## Information
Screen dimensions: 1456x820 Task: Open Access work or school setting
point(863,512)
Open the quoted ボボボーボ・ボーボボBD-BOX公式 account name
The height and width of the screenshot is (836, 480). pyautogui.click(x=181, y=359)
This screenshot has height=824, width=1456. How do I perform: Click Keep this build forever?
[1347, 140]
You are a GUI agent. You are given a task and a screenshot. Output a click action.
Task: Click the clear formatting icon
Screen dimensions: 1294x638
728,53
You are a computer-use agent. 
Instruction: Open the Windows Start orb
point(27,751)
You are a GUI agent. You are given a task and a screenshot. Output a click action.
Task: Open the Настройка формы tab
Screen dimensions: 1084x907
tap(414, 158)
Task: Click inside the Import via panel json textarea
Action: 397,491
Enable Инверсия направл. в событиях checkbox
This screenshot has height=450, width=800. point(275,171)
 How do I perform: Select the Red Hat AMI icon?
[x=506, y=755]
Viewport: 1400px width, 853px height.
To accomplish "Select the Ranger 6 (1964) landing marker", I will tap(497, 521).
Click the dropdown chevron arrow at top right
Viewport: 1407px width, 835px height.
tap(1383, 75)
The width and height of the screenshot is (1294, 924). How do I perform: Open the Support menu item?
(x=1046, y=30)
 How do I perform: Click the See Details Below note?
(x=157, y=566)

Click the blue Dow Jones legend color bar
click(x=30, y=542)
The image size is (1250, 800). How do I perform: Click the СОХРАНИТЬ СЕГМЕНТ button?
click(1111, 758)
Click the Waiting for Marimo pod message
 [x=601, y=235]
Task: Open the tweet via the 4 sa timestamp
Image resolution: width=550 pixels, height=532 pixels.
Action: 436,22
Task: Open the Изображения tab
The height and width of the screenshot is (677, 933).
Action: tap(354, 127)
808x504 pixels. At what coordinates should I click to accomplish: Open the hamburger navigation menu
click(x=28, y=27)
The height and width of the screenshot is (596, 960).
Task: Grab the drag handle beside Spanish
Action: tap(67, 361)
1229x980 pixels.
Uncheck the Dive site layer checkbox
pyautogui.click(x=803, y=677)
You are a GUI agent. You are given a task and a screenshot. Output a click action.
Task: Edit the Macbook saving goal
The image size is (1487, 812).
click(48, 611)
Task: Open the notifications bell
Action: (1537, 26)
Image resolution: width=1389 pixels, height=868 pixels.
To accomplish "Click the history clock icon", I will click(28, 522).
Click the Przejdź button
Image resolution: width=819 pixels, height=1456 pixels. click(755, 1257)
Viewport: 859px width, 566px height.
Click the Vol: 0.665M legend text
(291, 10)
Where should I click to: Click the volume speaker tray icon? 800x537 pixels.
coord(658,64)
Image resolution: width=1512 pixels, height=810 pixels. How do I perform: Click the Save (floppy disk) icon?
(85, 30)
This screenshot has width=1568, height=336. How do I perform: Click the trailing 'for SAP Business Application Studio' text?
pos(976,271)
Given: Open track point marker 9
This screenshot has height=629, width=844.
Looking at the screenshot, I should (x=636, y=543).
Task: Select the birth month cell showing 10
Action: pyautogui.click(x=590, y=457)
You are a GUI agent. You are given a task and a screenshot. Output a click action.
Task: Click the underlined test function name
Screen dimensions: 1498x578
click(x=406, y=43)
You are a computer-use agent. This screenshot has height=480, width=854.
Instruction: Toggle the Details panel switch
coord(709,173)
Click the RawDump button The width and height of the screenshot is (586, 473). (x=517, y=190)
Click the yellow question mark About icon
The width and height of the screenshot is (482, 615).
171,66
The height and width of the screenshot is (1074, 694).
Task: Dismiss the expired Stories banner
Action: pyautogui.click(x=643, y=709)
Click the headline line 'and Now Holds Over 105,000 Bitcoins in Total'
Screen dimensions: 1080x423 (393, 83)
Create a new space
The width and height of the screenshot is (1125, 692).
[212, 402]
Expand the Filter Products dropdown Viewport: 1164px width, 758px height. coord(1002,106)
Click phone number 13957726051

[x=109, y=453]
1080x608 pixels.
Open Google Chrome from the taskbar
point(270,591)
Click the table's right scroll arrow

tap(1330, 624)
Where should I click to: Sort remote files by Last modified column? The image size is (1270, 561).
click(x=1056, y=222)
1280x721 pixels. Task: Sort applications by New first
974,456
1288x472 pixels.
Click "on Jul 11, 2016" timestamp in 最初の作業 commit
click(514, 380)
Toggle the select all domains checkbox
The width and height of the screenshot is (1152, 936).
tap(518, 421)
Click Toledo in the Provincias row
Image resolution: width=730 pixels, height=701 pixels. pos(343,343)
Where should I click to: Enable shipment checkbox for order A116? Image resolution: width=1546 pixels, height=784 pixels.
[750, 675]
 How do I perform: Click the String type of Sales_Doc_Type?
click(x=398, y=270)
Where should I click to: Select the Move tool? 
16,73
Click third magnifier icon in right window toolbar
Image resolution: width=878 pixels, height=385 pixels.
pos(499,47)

## What to do
Reproduce the whole listing word for word.

## Task response
Screen dimensions: 1456x820 Task: Open Access work or school setting
point(863,512)
Open the quoted ボボボーボ・ボーボボBD-BOX公式 account name
The height and width of the screenshot is (836, 480). pyautogui.click(x=181, y=359)
This screenshot has height=824, width=1456. How do I perform: Click Keep this build forever?
[1347, 140]
You are a GUI agent. You are given a task and a screenshot. Output a click action.
Task: Click the clear formatting icon
Screen dimensions: 1294x638
728,53
You are a computer-use agent. 
Instruction: Open the Windows Start orb
point(27,751)
You are a GUI agent. You are given a task and a screenshot. Output a click action.
Task: Open the Настройка формы tab
Screen dimensions: 1084x907
tap(414, 158)
Task: Click inside the Import via panel json textarea
Action: 397,491
Enable Инверсия направл. в событиях checkbox
This screenshot has height=450, width=800. point(275,171)
 How do I perform: Select the Red Hat AMI icon?
[x=506, y=755]
Viewport: 1400px width, 853px height.
To accomplish "Select the Ranger 6 (1964) landing marker", I will tap(497, 521).
Click the dropdown chevron arrow at top right
Viewport: 1407px width, 835px height.
tap(1383, 75)
The width and height of the screenshot is (1294, 924). How do I perform: Open the Support menu item?
(x=1046, y=30)
 How do I perform: Click the See Details Below note?
(x=157, y=566)

Click the blue Dow Jones legend color bar
click(x=30, y=542)
The image size is (1250, 800). How do I perform: Click the СОХРАНИТЬ СЕГМЕНТ button?
click(1111, 758)
Click the Waiting for Marimo pod message
 [x=601, y=235]
Task: Open the tweet via the 4 sa timestamp
Image resolution: width=550 pixels, height=532 pixels.
Action: 436,22
Task: Open the Изображения tab
The height and width of the screenshot is (677, 933).
Action: tap(354, 127)
808x504 pixels. At what coordinates should I click to accomplish: Open the hamburger navigation menu
click(x=28, y=27)
The height and width of the screenshot is (596, 960).
Task: Grab the drag handle beside Spanish
Action: tap(67, 361)
1229x980 pixels.
Uncheck the Dive site layer checkbox
pyautogui.click(x=803, y=677)
You are a GUI agent. You are given a task and a screenshot. Output a click action.
Task: Edit the Macbook saving goal
The image size is (1487, 812).
click(48, 611)
Task: Open the notifications bell
Action: (1537, 26)
Image resolution: width=1389 pixels, height=868 pixels.
To accomplish "Click the history clock icon", I will click(28, 522).
Click the Przejdź button
Image resolution: width=819 pixels, height=1456 pixels. click(755, 1257)
Viewport: 859px width, 566px height.
Click the Vol: 0.665M legend text
(291, 10)
Where should I click to: Click the volume speaker tray icon? 800x537 pixels.
coord(658,64)
Image resolution: width=1512 pixels, height=810 pixels. How do I perform: Click the Save (floppy disk) icon?
(85, 30)
This screenshot has width=1568, height=336. How do I perform: Click the trailing 'for SAP Business Application Studio' text?
pos(976,271)
Given: Open track point marker 9
This screenshot has height=629, width=844.
Looking at the screenshot, I should (x=636, y=543).
Task: Select the birth month cell showing 10
Action: pyautogui.click(x=590, y=457)
You are a GUI agent. You are given a task and a screenshot. Output a click action.
Task: Click the underlined test function name
Screen dimensions: 1498x578
click(x=406, y=43)
You are a computer-use agent. This screenshot has height=480, width=854.
Instruction: Toggle the Details panel switch
coord(709,173)
Click the RawDump button The width and height of the screenshot is (586, 473). (x=517, y=190)
Click the yellow question mark About icon
The width and height of the screenshot is (482, 615).
171,66
The height and width of the screenshot is (1074, 694).
Task: Dismiss the expired Stories banner
Action: pyautogui.click(x=643, y=709)
Click the headline line 'and Now Holds Over 105,000 Bitcoins in Total'
Screen dimensions: 1080x423 (393, 83)
Create a new space
The width and height of the screenshot is (1125, 692).
[212, 402]
Expand the Filter Products dropdown Viewport: 1164px width, 758px height. coord(1002,106)
Click phone number 13957726051

[x=109, y=453]
1080x608 pixels.
Open Google Chrome from the taskbar
point(270,591)
Click the table's right scroll arrow

tap(1330, 624)
Where should I click to: Sort remote files by Last modified column? The image size is (1270, 561).
click(x=1056, y=222)
1280x721 pixels. Task: Sort applications by New first
974,456
1288x472 pixels.
Click "on Jul 11, 2016" timestamp in 最初の作業 commit
click(514, 380)
Toggle the select all domains checkbox
The width and height of the screenshot is (1152, 936).
tap(518, 421)
Click Toledo in the Provincias row
Image resolution: width=730 pixels, height=701 pixels. pos(343,343)
Where should I click to: Enable shipment checkbox for order A116? Image resolution: width=1546 pixels, height=784 pixels.
[750, 675]
 How do I perform: Click the String type of Sales_Doc_Type?
click(x=398, y=270)
Where should I click to: Select the Move tool? 
16,73
Click third magnifier icon in right window toolbar
Image resolution: width=878 pixels, height=385 pixels.
pos(499,47)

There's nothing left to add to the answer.